This reminds me of the situation with searchlight shape: many different implementations of the same idea are possible, and we really need to be more specific when we report results: often papers don't specify the scheme they used.
Which permutation scheme is best? As usual, I doubt there is a single, all-purpose answer. I put together this little simulation to explore one part of the effect of the choice: what do the null distributions look like under each label permutation scheme? The short answer is that the null distributions look quite similar (normal and centered on chance), but there is a strong relationship between the proportion of labels permuted and accuracy when only the test or training set labels are permuted, but not when both are permuted.
simulationThese simulations use a simple mvpa-like dataset for one person, two classes (chance is 0.5), 10 examples of each class in each run, two runs, and full balance (same number of trials of each class in each run, no missings). I made the data by sampling from a normal distribution for each class, standard deviation 1, mean 0.15 for one class and -0.15 for the other, 50 voxels. I classified with a linear svm, c=1, partitioning on the runs (so 2-fold cross-validation). I used R; email me for a copy of the code. I ran the simulation 10 times (10 different datasets), with the same dataset used for each permutation scheme.
1500 label permutations of each sort (training-only, testing-only, both) were run, chosen at random from all those possible. I coded it up such that the same relabeling was used for each of the cross-validation folds when only the training or testing data labels were permuted (e.g. the classifier was trained on the 1st run of the real data, then the permuted label scheme was applied to the 2nd run and the classifier tested. Then the classifier was trained on the 2nd run of the real data, and the SAME permuted label scheme applied to the 1st run and the classifier tested.). This was simply for convenience, when coding, but restricts the number of possibilities; another example of how the same idea can be implemented multiple ways.
This is a moderately difficult classification: the average accuracy of the true-labeled data (i.e. not permuted) was 0.695, ranging from 0.55 to 0.775 over the 10 repetitions. The accuracy of each dataset is given in the plot titles, and by a reddish dotted line.
For each permutation I recorded both the accuracy and the proportion of labels matching between that permutation and the real labels. When both training and testing labels are permuted this is an average over the two cross-validation folds. I plotted the classification accuracy of each permutation against the proportion of labels matching in the permutation and calculated the correlation. Histograms of each variable appear along the axes. These graphs are complicated, but enlarge if you click on them.
Training set labels only permuted:
Here are density plots of all 30 null distributions, overplotted. These are the curves that appear along the y-axis in the above graphs.
observationsThere is a strong linear relationship between the number of labels changed in a permutation and its accuracy when either the training or testing set labels alone are shuffled: the more the relabeling resembles the true data labels, the better the accuracy. When all labels are permuted there isn't much of a relationship.
Despite the strong correlation, the null distributions resulting from each permutation scheme are quite similar (density plot overlap graph). This makes sense, since the relabelings are chosen at random, so relabelings quite similar and quite dissimilar to the true labeling are included.
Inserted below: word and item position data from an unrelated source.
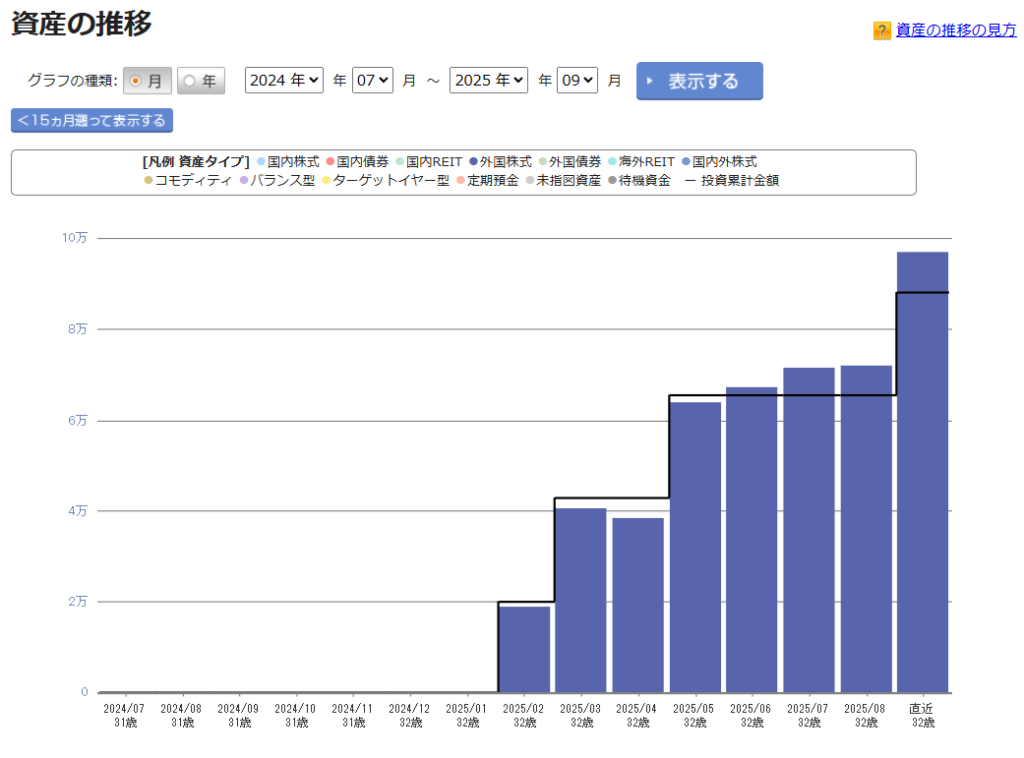Click the 待機資金 legend dot

[612, 181]
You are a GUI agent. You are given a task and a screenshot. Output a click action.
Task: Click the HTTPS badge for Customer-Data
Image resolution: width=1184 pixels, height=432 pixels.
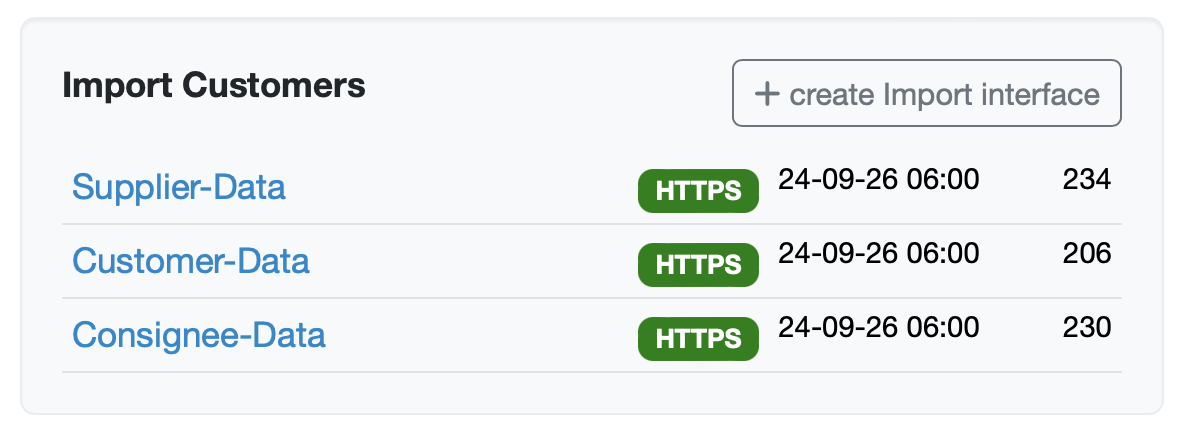[698, 265]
The null distributions would be skewed if the labels for the permutations were not chosen at random (e.g. centered above chance if only mostly-matching relabelings were used).
commentsIntuitively, I prefer the permute-both scheme: more permutations are possible, and the strong correlation is absent. But since the resulting null distributions are so similar, I can't say that permuting just one set of labels or the other is really worse, much less invalid. This is quite a simplified simulation; I think it would be prudent to check null distributions and relabeling schemes in actual use, since non-random label samplings may turn up.
- Al-Rawi, M.S., Cunha, J.P.S., 2012. On using permutation tests to estimate the classification significance of functional magnetic resonance imaging data. Neurocomputing 82, 224-233. http://dx.doi.org/10.1016/j.neucom.2011.11.007
- Ojala, M., Garriga, G.C. Permutation tests for studying classifier performance. J. Mach. Learn. Res., 11 (2010), pp. 1833–1863.
- Pereira, F., Botvinick, M., 2011. Information mapping with pattern classifiers: A comparative study. Neuroimage 56, 476-496.
- Stelzer, J., Chen, Y., Turner, R., 2013. Statistical inference and multiple testing correction in classification-based multi-voxel pattern analysis (MVPA): Random permutations and cluster size control. Neuroimage 65, 69-82.